## TEXT EXCERPT:
----------

But curly can also be high maintenance, admits Branch, which is why the current trend is a smoother, looser curl pattern.

“This allows a woman to keep her curl,” she explains, “but refine it.” At Miss Jessie’s, this elongated curl is achieved with the salon’s proprietary “Silkener” service. The technique involves a sodium hydroxide relaxer and a method of manipulation that stretches, yet doesn’t straighten, the hair.

“The result,” says Branch, “is hair that behaves like natural hair when it’s wet—before it dries and shrinks. It’s wash and go—it cuts styling time in half.” To support natural curls, Branch recommends Miss Jessie’s Curly Pudding treatment—a perennial favorite that combines macadamia and almond oil, aloe and shea butter for shine, plumping and moisture.

Curl definition is also imperative for Shawna Parvin’s curly clients, and the most modern approach, says the Aquage educator, NAHA 2009 Texture Winner and 2010 Hairstylist of the Year nominee, is to mix it up—random curl sizes, directions and even amounts of definition. “I’m telling my clients to start with a gel on damp hair,” she says, and comb it through scalp to ends. “Then wind sections of varying sizes, in every direction, so they look like little snakes. Don’t touch the hair until it’s completely dry, then move it around and even pull a few random pieces apart so there’s some fuzz mixed in with the curl. That’s what keeps curl from looking like the ’80s.”

Options are important for women with any texture, and naturally curly clients will always want blowouts for occasions when their hair must look polished, says Dickey, owner of New York’s Hair Rules Salon and hair products company. What makes blowouts look fresh this season, he says, is a voluminous, soft, Mad Men-inspired look, with lots of flattering movement around the face.

“Bone straight doesn’t work for most women,” he comments. “Waves and curls look softer on anyone—it’s ‘instant youth.’”

Making Waves—Keep it Raw

When it comes to creating curls and waves, the perfectly formed curls are evolving into a rougher, more raw-edged texture, says Chad Seale of Salt Lake City, another 2010 NAHA Texture finalist.

“Waves will be more vertical, looser, less constructed than we’ve seen in past seasons,” agrees Darby Shields, Associate Artistic Director of ISO International.

Wavy Hair

When it comes to these vertical waves, there’s also a new silhouette worth noting, adds Seale, namely, a flatter crown with more volume through the midlengths and ends. Seale loves this texture and shape on shorter-length bobs—actress Charlize Theron has been seen sporting the look. To permanently create this casual texture on tightly curly hair, Shields steers clients to the ISO Maintamer.

“This formula gives stylists plenty of control,” she explains. “Leave it on for five minutes, and it eliminates frizz but maintains the curl pattern. Leave it on for 30 minutes and it straightens more completely.”

----------

## PROBLEMS TO WORK ON:
1 – Reproduce the passage of the curly hair text between "When it comes to creating" and "NAHA Texture finalist.", inclusive.
2 – Carry on the curly hair article from the point where it stops.

[Data excerpts]
----------

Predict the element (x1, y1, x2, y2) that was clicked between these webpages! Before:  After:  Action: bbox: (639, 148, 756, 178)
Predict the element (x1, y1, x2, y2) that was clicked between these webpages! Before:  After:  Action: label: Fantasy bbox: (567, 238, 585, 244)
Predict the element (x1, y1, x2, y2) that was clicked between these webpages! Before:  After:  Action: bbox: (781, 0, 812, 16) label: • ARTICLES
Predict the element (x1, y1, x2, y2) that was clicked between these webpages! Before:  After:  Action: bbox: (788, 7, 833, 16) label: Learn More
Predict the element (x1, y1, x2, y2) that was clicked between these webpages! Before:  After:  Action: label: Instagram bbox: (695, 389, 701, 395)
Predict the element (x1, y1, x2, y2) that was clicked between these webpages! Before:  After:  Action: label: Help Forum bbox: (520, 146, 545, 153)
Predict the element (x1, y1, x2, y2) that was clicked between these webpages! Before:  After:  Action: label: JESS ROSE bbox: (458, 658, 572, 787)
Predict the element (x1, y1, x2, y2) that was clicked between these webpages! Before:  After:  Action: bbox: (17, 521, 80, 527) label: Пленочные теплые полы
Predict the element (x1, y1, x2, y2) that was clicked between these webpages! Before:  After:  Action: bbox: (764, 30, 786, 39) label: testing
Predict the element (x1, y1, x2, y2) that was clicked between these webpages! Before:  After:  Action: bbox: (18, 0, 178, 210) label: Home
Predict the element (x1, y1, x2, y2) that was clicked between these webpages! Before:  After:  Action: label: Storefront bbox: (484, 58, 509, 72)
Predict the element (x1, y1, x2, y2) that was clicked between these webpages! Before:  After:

----------

## SOLVED PROBLEMS:
1 –
When it comes to creating curls and waves, the perfectly formed curls are evolving into a rougher, more raw-edged texture, says Chad Seale of Salt Lake City, another 2010 NAHA Texture finalist.

2 –
To produce loose, ropey, “Gisele” texture with a thermal iron, Shields first mists strands with a combination of ISO Color Preserve Thermal Shield Spray and Daily Shape Working Spray, then wraps sections of hair vertically around the outside of a curling iron, simultaneously twisting each section onto itself like a rope. Once the hair cools completely, she gently releases the twists, revealing “a spiral, vertical wave with lots of internal torque.”

The flat iron is another excellent tool for creating this type of natural-looking body and texture. Many of today’s irons feature beveled plates, which give them the versatility to straighten and shape hair. One of Lina Shamoun’s favorite strategies is to divide hair into thin, one-inch sections, place the flatiron at the root, wind the section once around the iron and draw the tool through to the ends.

“When you release it, the hair will fall into a soft, flowing wave,” she explains.

The beach trend—textured, separated, sea-tossed strands—has generated a number of beach spray products that are great for supporting these looks or for use as stand-alone body boosters.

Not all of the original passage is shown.